The #1 parenting issue I get asked for advice about is “how to balance work and family”. How do I balance my work and family life? How do I balance being a working mother? How do I balance work and kids?
Except for three lots of maternity leave (each a little longer with each baby), I’ve been a working mother my entire parenting life. I’ve worked full time in corporate life (four days in the office, one day from home); part time in corporate life (three days in the office, one day from home); freelance from home; full time from home; and part time in the office combined with part time freelance from home (my current arrangement). During most of this time, I’ve also run a busy blog or website and volunteered my time for various charities.
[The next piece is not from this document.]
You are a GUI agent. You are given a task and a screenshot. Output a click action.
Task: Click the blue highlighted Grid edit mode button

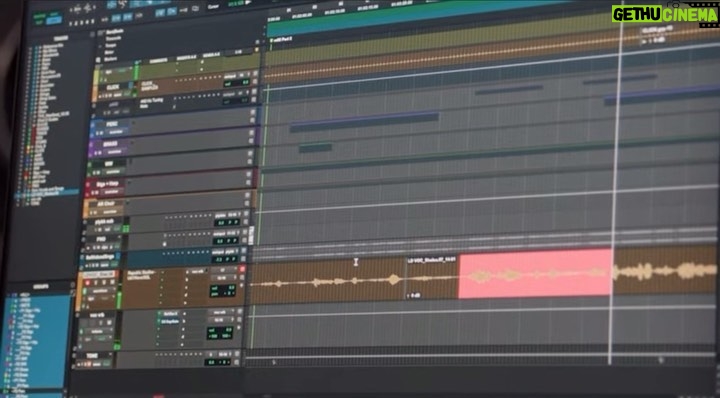pyautogui.click(x=54, y=19)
So, I know a bit about the juggle.
Balance rides a unicorn
Before you read on, know this: I don’t have a magic formula to balance work and family. I have yet to figure out how to add more hours in every day, how to completely eradicate the guilt (although, I think I’m close); or how to be in two places at once. I’m sorry.
What I do know is this:
It’s not about “balance”.
Despite what most employers would like to believe, our lives are not neatly arranged into equal compartments. It’s a fact of life that we are never going to “balance” work and family because emotionally our family will always be more important than work. Sorry, boss, that’s life.
We do know that as children get older, more mothers are likely to return to working part or full time. So mothers with tweens and teens are more likely to be working than mothers of toddlers and preschoolers. I’ve found that this is one of the reasons why mums of teenage kids report feeling less connected with other mothers. We simply have less time for each other as the kids get older, not more.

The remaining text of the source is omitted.